The first piece of Air India may be up for grabs for private players very soon.
In the coming fortnight, the Indian government is likely to kick off the sale of its loss-making national airline (pdf) by inviting bids from potential buyers, a finance ministry official told Quartz, requesting anonymity.
A group of ministers overseeing the divestment, headed by finance minister Arun Jaitley, met on March 21 to zero in on some aspects of the sale, the official added.
“We have finalised a few of the options before us. The group of ministers is yet to give its final nod. In the next 10 days, unless the ministers have any major issues with the draft, we will be ready to invite bidders,” the official said, adding that the sale may happen in phases. Once the ball is set in motion, the government hopes to complete the first phase of the sale by December.
The various units of the company may be split and sold separately, the official said.
“Each of Air India’s subsidiaries has its niche, so you have to look at what the market wants in determining what parts to sell,” the official said. For instance, in the first phase, the parent airline may be sold along with its wholly-owned subsidiary, low-cost carrier Air India Charters, the official explained. Other subsidiaries, including Air India Engineering Services, Air India Transport Services, Hotel Corporation of India, and Air India Allied Services, may be sold in later phases.
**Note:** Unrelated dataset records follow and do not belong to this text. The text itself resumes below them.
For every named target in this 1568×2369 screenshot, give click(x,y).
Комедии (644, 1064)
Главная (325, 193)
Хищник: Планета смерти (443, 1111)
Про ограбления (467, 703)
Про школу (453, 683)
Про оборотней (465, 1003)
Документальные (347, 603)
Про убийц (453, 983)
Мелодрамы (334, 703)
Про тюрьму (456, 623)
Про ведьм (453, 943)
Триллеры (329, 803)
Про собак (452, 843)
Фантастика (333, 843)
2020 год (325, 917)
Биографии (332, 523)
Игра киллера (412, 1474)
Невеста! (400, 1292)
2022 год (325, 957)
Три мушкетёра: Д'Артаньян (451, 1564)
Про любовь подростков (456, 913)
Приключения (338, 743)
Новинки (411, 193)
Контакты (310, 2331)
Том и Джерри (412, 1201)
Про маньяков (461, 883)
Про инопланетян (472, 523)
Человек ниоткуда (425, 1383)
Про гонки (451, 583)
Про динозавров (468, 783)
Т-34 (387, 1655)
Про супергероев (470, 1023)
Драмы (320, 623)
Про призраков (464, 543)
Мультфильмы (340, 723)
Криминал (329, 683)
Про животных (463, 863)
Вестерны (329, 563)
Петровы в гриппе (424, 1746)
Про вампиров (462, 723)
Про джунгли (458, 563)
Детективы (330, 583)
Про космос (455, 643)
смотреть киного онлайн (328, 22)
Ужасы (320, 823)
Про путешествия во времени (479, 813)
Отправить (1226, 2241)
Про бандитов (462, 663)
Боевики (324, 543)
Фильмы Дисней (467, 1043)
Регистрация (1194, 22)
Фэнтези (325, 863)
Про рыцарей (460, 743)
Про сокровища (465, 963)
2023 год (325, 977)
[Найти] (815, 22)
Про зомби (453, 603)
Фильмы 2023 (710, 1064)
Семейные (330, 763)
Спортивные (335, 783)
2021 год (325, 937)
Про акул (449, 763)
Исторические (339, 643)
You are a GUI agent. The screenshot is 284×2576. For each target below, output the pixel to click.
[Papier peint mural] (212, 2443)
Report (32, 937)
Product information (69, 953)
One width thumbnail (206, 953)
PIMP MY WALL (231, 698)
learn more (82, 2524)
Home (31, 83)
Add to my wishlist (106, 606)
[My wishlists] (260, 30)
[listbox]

This is likely to give the government a better bargain, said Dhiraj Mathur, partner at advisory firm PwC India. “Not all of Air India is profitable, so it makes sense that the government will want to sell it piecemeal. In this manner, they may be able to get a better valuation for the group,” Mathur told Quartz.
If the right calls are made, rough estimates show that the firm can fetch up to Rs70,000 crore ($10.7 billion), said Mark Martin, head of aviation consultancy firm Martin Consulting.
The government also has to decide what to do with the group’s mammoth debt. It may sell a part of Air India’s over Rs50,000 crore debt along with the parent airline, the official said, adding that the final decision is awaited.
It is also considering multiple options for retaining a minority stake. The government, reports previously suggested, may retain between 24% and 49%. But, if the government still tries to influence business decisions after the sale, that may be a dampener, Mathur warned.
“Experience has shown that the government can’t run an airline. So now, if they want someone else to run it, they must give management control. While 26% is a minority stake, the government can still block decisions. The government’s stake should be much below that,” Mathur explained.
Meanwhile, what does the government expect of the buyers? The bid document will specify a minimum net worth for the entities bidding for the airline, the official said. Along with it, the government may put other restrictions on buyers, such as a clause that mandates that only other airlines may bid for the parent airline.
A number of foreign airlines are reported to be interested in buying out the Maharajah. Closer home, the Tata group and InterGlobe Aviation, which owns India’s largest airline, IndiGo, too, have been keen.